Sonia Vieira said...

De acordo com Scheffé, o pesquisador não precisa preocupar-se muito com questão estrita da normalidade , a menos que a distribuição dos erros:
1- seja assimétrica;
2- tenha curtose positiva.
Há vários testes de aderência à distribuição normal. Alguns deles, como o de Anderson- Darling e o de Kramer-von Mises são, na realidade, melhoramentos feitos sobre o teste de Kolmogorov- Smirnov. Shapiro-Wilks é bem aceito, mas o poder desses testes depende do tamanho da amostra.

ANOVA tem poder, mas se as amostras são pequenas, talvez seja melhor não paramétricos

Eduardo said...
This comment has been removed by the author.
Eduardo said...

Prezada Sonia, muito didático. Bastante útil para entender porque as transformações dos dados são realizadas. Exemplos muito práticos. Eduardo Alécio, Prof. IFPE.

Jober Condé said...

Sônia, como vai?

Sobre a volta dos dados à unidade original, como proceder?
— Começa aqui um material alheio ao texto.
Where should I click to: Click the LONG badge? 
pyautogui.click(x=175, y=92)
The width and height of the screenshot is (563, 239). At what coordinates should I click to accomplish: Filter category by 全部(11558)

Já que a média dos logaritmos não corresponde ao logaritmo das médias, por exemplo.

Sonia Vieira said...

Três pessoas, A, B e C fumaram 10, 100 e 1000 cigarros no mês. Os logaritmos decimais são 1,2 e 3. Claro que a transformação logarítmica pode fazer sentido no contexto em que esses dados se encaixam, mas não faz sentido dizer que a média dos logaritmos dos número de cigarros fumados é 2, para o leitor do trabalho. Então apresente estatísticas descritivas (média, desvio padrão) dos dados originais e explique que a transformação foi feita para conduzir a análise e os resultados são.... etc, referindo-se aos tratamento e não aos números.Que vc acha?

Jober Condé said...

Acredito que seja a melhor solução. Obrigado!